Não se espera esse tipo canhestro de censura à liberdade de expressão no século 21, muito menos num país europeu. Mas é justamente o que acontece às claras sob o domínio do bilionário político, um magnata da mídia, dono de editora, jornais e emissora privada de TV que, ao se tornar primeiro-ministro, passa a controlar efetivamente 90% da mídia italiana.
O que choca, neste caso, é não só o desplante do governante italiano em repetir comportamento que caracterizou um seu antecessor, o ditador Benito Mussollini – com quem é sempre comparado, com muita razão. Espantoso é que a comediante Sabina Guzzanti não tenha recebido apoio massivo e incondicional na Itália. Vários órgãos de imprensa, ao contrário, preferiram publicar artigos difamando Sabina, tornando-se cúmplices de uma trama absurda contra a artista.
Documentarista vivaz, ela enumera todos estes fatos, expondo os participantes de sua demissão diante de sua câmera, com o fôlego engajado de um Michael Moore. Alguns dos melhores momentos, no entanto, vêm de sua própria caracterização como o primeiro-ministro, envergando uma máscara, careca e um terno com enchimentos nos ombros que a tornam hilariamente parecida com Berlusconi – além do seu tom de voz empolado, que ela assume.
É envergando este figurino de seu número na TV que ela protagoniza um momento engraçado, ao lado do comediante escocês Rory Bremner, conhecido imitador do então primeiro-ministro inglês Tony Blair. Se dentro de seu país, Sabina não teve todo o apoio, fora dele, não lhe faltou. Na França, ela encontra outro humorista habituado à sátira dos poderosos do momento, Bruno Gaccio, tendo com ele uma conversa onde se evidencia o retrocesso das liberdades democráticas na Itália, em comparação à França.

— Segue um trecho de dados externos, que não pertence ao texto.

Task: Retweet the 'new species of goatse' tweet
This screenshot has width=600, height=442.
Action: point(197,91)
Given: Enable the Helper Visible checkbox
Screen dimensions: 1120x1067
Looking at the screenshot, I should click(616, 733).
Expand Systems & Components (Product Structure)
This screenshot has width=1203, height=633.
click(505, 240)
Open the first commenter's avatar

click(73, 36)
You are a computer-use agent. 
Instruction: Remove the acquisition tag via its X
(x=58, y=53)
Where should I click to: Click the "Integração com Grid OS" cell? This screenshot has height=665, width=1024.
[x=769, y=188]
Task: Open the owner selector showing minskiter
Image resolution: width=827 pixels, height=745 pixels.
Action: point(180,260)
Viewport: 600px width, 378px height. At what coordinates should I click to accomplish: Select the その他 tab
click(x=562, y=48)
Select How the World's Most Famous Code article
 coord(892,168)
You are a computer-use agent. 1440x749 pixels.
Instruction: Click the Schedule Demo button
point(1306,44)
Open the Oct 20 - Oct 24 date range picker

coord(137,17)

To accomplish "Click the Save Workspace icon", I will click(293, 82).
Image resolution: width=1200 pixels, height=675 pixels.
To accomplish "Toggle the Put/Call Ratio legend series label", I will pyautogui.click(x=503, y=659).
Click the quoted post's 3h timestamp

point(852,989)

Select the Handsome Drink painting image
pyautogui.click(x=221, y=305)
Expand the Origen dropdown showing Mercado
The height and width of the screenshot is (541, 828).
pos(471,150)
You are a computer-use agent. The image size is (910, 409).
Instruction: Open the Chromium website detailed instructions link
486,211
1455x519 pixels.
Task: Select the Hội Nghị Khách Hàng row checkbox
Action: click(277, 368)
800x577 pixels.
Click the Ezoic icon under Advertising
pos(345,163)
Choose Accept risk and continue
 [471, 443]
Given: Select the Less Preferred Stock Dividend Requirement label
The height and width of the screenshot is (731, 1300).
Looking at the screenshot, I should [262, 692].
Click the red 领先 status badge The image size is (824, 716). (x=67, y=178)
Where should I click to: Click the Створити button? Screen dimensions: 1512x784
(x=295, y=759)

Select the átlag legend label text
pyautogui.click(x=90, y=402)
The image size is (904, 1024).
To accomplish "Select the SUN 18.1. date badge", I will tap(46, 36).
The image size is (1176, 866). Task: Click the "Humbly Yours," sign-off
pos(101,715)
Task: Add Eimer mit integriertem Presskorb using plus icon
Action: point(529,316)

Com Berlusconi de volta, pessoas como Sabina e o cineasta Nanni Moretti – que fez contra Berlusconi o filme de ficção O Crocodilo - deverão novamente ter problemas. Tomara que eles e outros continuem a demonstrar a mesma garra e empenho contra esse tipo de obscurantismo que, na Itália, nos EUA e em outros lugares, teima em tentar se instalar.